== Work item ==
Pick out all lines in the listing holding the string "will" and copy them.

== Data in this exercise ==

^^^^^^^^

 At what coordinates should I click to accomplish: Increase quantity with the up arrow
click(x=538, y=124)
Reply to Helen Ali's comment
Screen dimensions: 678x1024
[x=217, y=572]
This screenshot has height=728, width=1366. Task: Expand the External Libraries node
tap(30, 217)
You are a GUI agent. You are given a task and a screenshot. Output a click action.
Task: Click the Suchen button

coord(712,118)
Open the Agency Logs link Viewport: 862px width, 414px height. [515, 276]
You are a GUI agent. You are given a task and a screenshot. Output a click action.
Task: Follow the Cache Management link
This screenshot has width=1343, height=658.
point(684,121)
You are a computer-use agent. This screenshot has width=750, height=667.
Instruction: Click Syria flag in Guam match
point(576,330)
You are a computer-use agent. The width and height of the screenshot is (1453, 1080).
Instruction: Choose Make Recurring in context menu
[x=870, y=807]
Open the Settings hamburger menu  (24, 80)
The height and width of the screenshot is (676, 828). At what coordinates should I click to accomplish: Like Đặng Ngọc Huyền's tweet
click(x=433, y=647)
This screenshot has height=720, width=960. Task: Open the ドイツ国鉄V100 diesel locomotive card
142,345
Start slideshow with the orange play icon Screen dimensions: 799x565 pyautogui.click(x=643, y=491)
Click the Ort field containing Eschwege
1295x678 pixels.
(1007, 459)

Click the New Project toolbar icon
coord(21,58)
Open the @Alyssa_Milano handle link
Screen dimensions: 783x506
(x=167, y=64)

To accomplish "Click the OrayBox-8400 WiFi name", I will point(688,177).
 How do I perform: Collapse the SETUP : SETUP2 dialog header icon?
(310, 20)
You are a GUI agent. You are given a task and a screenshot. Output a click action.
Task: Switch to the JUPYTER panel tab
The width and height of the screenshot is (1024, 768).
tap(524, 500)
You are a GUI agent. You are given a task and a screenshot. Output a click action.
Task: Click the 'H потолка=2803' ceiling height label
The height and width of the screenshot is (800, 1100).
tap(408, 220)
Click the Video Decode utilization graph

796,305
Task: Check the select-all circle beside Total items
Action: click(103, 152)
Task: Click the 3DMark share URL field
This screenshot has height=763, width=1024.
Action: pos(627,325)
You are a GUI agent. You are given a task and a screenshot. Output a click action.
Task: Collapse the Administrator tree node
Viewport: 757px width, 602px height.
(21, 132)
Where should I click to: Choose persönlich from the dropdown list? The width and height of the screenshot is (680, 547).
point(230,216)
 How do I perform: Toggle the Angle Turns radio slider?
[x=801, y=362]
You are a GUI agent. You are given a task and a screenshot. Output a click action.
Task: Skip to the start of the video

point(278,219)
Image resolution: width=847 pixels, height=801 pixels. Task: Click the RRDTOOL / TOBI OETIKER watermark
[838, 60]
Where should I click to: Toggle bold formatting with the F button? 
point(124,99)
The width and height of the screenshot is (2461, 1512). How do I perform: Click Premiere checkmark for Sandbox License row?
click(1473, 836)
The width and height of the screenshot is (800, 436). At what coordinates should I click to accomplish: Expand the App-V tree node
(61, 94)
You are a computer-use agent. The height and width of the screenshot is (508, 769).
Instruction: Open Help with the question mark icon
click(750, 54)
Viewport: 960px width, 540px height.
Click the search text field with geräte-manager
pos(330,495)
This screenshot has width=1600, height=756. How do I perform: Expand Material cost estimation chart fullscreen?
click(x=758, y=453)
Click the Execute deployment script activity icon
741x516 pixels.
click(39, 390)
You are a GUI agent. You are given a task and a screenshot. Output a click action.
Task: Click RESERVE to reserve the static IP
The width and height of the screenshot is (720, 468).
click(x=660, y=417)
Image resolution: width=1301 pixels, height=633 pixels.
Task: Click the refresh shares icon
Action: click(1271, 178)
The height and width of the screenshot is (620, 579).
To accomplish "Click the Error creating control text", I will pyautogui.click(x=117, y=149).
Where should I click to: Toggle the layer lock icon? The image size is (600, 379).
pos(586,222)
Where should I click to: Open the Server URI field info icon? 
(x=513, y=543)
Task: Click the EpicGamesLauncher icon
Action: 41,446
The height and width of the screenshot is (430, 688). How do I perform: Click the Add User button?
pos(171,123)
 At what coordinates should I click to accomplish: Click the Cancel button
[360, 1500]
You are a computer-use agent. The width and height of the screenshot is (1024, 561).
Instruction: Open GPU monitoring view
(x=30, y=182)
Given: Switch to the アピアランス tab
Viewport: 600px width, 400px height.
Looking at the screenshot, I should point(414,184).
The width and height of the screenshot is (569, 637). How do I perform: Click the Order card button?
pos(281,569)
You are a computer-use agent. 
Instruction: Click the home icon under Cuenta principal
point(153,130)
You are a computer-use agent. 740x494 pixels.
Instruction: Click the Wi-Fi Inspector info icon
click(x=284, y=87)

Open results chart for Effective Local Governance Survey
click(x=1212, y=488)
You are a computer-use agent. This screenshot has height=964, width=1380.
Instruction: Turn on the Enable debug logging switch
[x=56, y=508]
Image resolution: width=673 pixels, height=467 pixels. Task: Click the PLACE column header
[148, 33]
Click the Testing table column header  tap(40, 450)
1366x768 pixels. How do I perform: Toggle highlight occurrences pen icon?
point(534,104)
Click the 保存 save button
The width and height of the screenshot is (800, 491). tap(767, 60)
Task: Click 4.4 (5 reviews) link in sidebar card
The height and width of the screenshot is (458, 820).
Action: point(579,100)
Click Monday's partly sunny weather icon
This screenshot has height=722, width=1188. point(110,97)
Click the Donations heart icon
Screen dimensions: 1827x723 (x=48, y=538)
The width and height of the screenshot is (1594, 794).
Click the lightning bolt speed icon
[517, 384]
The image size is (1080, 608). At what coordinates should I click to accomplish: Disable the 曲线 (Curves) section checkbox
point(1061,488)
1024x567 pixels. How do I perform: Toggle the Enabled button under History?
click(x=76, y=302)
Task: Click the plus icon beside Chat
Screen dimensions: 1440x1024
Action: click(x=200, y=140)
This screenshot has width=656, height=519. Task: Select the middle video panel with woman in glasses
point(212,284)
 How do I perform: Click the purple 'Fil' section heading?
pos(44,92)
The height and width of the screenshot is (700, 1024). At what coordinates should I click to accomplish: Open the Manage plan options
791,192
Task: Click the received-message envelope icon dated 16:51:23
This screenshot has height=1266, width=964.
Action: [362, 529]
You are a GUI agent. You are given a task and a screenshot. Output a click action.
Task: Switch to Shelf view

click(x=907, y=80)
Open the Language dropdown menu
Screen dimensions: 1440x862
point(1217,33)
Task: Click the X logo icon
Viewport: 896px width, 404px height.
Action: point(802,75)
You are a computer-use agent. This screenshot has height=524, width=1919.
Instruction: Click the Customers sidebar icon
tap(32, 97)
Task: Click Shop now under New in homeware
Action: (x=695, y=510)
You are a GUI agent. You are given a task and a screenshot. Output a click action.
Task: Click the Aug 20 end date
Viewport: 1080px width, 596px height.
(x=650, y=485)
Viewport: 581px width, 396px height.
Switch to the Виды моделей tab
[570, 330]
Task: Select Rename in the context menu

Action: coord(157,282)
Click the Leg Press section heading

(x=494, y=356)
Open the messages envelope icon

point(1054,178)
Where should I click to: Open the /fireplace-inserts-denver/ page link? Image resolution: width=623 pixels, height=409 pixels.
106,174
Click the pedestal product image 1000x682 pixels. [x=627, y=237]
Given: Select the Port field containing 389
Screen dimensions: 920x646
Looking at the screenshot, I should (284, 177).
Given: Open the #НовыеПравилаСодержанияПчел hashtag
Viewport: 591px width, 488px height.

^^^^^^^^

== Worked solution ==
To accomplish "Click the OrayBox-8400 WiFi name", I will point(688,177).
To accomplish "Click the Error creating control text", I will pyautogui.click(x=117, y=149).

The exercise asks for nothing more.